For another, they've really ramped up the production aspects. I suppose it used to be people doing more or less traditional songs and dances in a more or less traditional setting, but what we walked into was more like a music video studio. Music videos and the song-and-dance numbers of Bollywood movies have had a big impact, so the couple's friends and relatives perform their numbers on a stage at one end of a roofed open-air hall full of seats, complete with heavy amplification, colored spotlights, an emcee doing introductions and announcements, and even "stage mist" (how do they do that? dry ice?).
Naturally, with a setting like that, you don't just hop up onstage and wing it. Friends and relatives practice elaborate lip-syncing dance numbers (for all I know they could have been really singing too, but the recorded music coming out of the loudspeakers drowned them) which from the looks of them must have taken weeks if not months of rehearsal. The bride's girlfriends seemed to tend towards a blend of traditional dance (such as the Rajasthani "stick dances", where the dancers wave pairs of brightly painted sticks to tap out the rhythm and accentuate their arm movements) and pop-style "filmi" numbers. The preteen boys seem to favor music-video-influenced rap and rock songs. Some of the kids also act out little playlets based on Hindu legends and narrated by the emcee. Audience members show their appreciation by clapping and sometimes by getting up onstage to wave money over the performers' heads (this wards off the evil eye which might be jealous of their beauty and talent, and the bills go into a kitty for the bride and groom).
I'm trying to imagine my friends' and relatives' eight-to-thirteen-year-old children performing a choreographed dance number up on a studio stage in front of several hundred wedding guests.
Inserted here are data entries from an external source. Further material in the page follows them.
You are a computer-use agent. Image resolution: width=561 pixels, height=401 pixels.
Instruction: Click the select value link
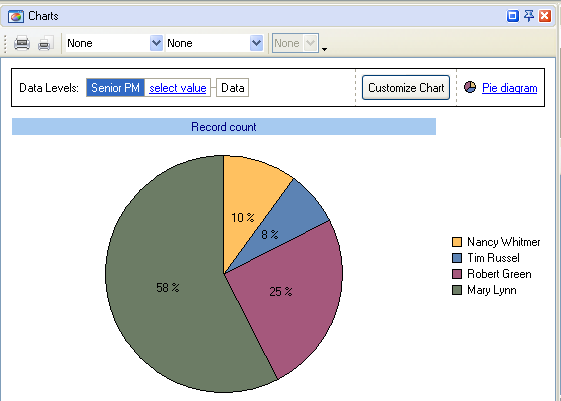(x=177, y=88)
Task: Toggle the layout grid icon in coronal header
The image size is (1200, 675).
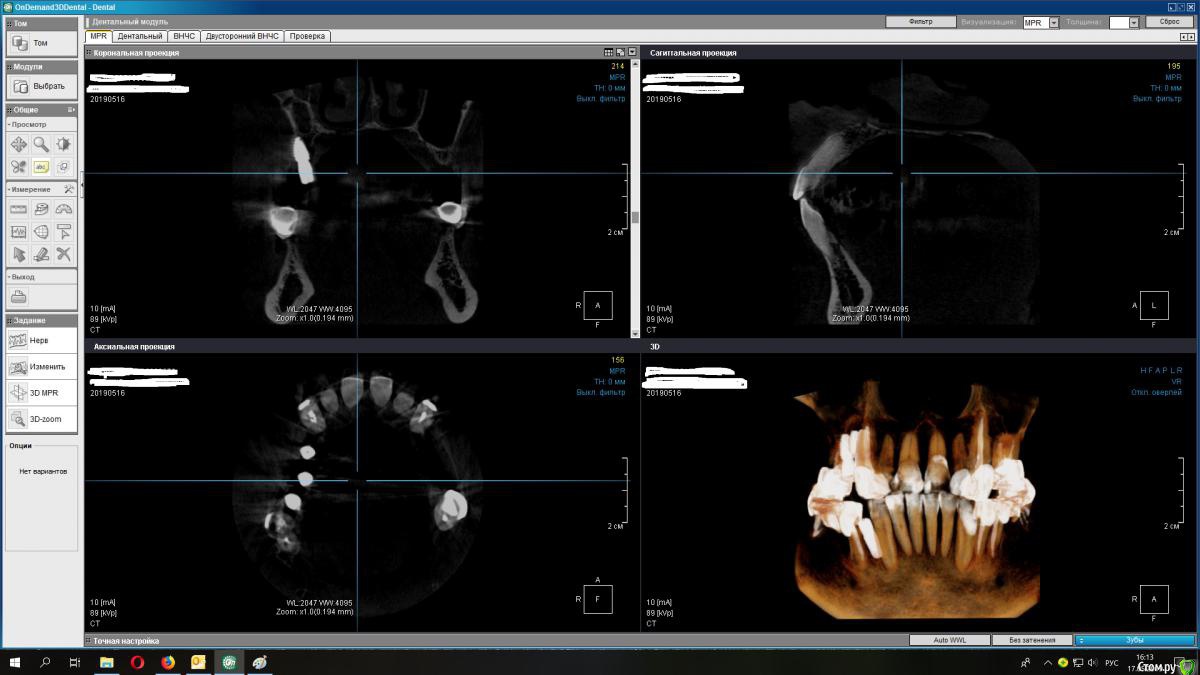Action: click(x=609, y=52)
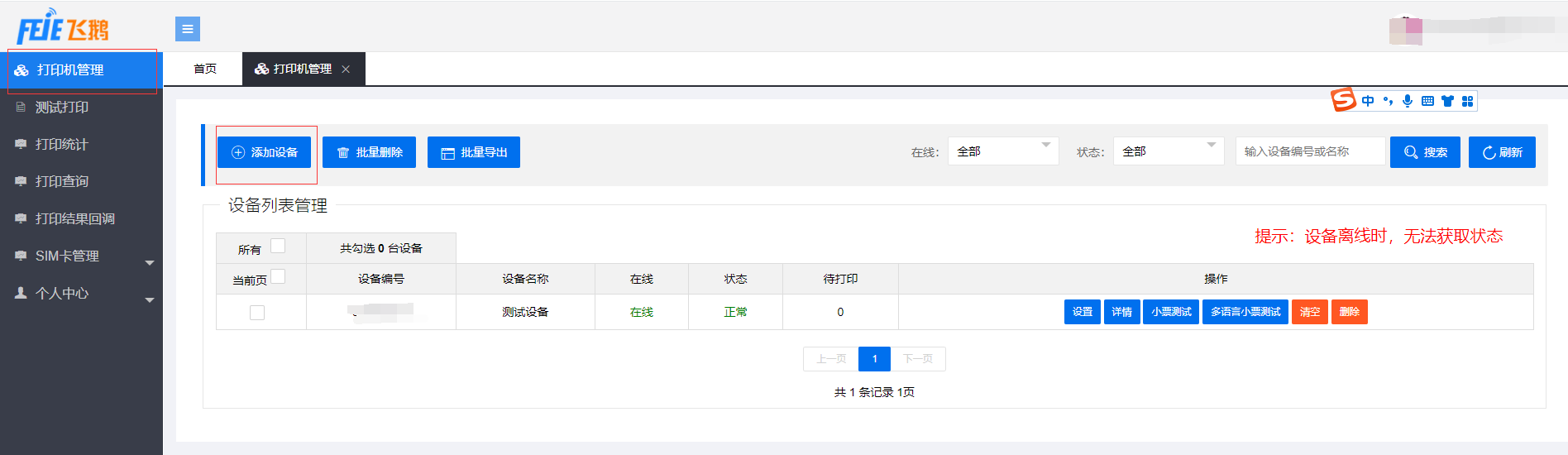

I'm trying to imagine their parents getting up on the stage and dancing with them. I'm trying to imagine the parents of the bride doing a number where they lip-sync and dance to a romantic Hindi film song. (All that, by the way, without a drop of alcohol, which has a rather low-class reputation in much of Indian society and is not served at social events like this one.) I'm not having much success imagining it, but it was certainly fun to watch. Then at the end of the rehearsed performances (during which the guests were wandering back and forth to the delicious buffet of Indian snacks and desserts and so forth) the center of the hall was cleared and everyone started dancing to the d.j.'s Indian-pop tapes. That part isn't so difficult to imagine transplanted to an American wedding.